§ RECORDS PROVIDED
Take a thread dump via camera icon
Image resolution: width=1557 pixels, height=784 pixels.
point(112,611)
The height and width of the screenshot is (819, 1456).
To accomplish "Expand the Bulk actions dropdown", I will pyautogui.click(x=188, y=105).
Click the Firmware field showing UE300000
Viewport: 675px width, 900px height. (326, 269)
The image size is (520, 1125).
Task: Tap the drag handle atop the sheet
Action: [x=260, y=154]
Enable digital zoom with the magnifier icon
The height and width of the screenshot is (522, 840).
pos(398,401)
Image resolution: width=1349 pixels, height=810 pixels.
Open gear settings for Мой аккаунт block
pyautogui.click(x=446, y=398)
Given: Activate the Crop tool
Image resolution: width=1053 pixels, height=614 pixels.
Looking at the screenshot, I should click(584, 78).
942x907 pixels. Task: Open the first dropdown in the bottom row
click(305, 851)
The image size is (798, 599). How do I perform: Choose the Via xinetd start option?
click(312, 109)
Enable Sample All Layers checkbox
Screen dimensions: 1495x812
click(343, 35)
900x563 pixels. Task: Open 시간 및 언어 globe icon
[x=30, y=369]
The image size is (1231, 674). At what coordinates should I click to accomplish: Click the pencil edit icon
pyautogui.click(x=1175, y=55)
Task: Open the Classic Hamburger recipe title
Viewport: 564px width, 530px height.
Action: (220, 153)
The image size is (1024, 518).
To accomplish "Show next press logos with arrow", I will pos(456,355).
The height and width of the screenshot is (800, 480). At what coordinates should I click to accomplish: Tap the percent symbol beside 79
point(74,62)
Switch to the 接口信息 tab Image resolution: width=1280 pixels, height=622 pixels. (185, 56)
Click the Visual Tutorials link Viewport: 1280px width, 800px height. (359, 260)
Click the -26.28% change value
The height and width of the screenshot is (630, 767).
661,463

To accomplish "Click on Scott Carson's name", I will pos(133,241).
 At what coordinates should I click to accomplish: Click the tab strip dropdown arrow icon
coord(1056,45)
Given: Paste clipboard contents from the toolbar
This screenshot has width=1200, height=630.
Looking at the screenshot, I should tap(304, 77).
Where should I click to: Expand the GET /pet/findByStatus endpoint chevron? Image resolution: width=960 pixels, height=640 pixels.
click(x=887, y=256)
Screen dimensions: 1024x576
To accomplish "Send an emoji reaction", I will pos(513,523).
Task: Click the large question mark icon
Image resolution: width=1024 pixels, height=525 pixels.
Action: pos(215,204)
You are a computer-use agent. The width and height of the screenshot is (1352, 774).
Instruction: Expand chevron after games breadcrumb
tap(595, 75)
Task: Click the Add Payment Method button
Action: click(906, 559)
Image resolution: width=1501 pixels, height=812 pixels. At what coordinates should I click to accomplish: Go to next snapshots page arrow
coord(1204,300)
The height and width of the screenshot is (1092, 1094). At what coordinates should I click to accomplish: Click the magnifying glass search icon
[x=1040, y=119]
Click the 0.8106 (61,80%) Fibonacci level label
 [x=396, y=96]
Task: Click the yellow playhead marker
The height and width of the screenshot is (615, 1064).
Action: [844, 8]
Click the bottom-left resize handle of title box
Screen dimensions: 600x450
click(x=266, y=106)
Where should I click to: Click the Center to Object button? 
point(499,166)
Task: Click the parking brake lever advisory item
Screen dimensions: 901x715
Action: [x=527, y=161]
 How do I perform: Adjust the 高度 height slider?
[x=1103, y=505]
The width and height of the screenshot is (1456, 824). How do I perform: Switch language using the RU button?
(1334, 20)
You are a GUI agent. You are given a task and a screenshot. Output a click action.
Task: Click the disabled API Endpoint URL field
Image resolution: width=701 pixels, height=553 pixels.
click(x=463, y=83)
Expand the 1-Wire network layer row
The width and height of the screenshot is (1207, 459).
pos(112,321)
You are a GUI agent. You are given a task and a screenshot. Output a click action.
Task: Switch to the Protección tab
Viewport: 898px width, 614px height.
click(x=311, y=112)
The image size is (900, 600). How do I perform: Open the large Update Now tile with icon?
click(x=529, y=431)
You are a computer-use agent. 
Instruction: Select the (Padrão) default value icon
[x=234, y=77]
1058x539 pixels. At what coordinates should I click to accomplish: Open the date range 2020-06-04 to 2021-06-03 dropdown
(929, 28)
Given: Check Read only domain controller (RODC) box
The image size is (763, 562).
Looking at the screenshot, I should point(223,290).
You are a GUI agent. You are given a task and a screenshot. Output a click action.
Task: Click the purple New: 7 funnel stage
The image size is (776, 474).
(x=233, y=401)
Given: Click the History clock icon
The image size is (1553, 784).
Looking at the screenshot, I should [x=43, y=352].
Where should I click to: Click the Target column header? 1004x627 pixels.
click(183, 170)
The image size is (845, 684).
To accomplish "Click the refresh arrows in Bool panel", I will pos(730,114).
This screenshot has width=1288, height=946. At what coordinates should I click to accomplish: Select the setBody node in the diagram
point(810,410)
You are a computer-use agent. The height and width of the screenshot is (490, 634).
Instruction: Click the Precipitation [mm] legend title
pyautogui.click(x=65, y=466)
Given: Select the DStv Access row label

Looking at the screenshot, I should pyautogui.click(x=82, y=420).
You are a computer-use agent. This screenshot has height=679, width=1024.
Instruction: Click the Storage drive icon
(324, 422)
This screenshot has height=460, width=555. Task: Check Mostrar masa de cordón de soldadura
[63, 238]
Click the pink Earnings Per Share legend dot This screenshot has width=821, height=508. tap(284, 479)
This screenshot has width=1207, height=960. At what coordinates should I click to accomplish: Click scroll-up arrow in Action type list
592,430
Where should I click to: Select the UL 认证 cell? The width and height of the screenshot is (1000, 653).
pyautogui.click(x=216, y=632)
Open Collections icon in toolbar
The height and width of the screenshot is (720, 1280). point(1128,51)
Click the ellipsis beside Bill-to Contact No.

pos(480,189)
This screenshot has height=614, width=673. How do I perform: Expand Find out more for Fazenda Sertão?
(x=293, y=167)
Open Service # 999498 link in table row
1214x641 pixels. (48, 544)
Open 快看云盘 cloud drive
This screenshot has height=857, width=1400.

§ EXERCISE OBJECTIVE
For the records above, state how many lines contain "agent". Add nothing to the number.

§ OUTPUT BELOW
7